● Set exercise:
How many lines of the material below contain the word "this"? Give only the number.

Source records:
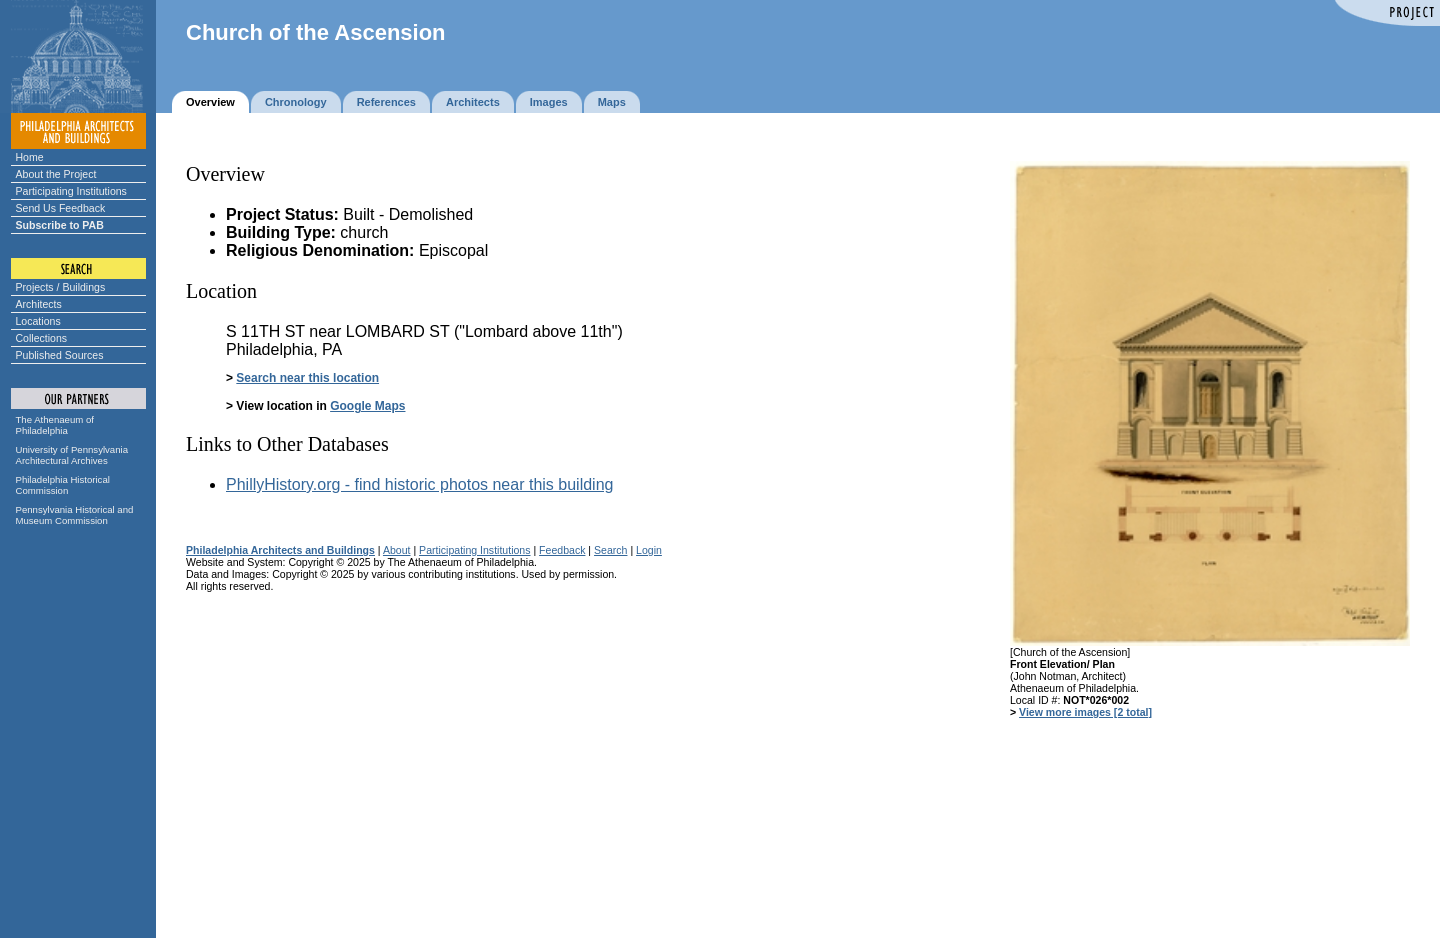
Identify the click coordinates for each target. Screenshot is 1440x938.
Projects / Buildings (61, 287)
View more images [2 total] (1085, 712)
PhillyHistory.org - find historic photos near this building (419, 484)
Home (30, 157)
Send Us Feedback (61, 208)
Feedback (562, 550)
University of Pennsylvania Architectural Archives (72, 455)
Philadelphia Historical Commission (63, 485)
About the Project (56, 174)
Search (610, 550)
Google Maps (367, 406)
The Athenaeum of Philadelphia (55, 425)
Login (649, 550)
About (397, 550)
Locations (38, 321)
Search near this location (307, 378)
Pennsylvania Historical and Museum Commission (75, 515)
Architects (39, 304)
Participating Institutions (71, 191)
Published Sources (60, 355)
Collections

● Written reply:
2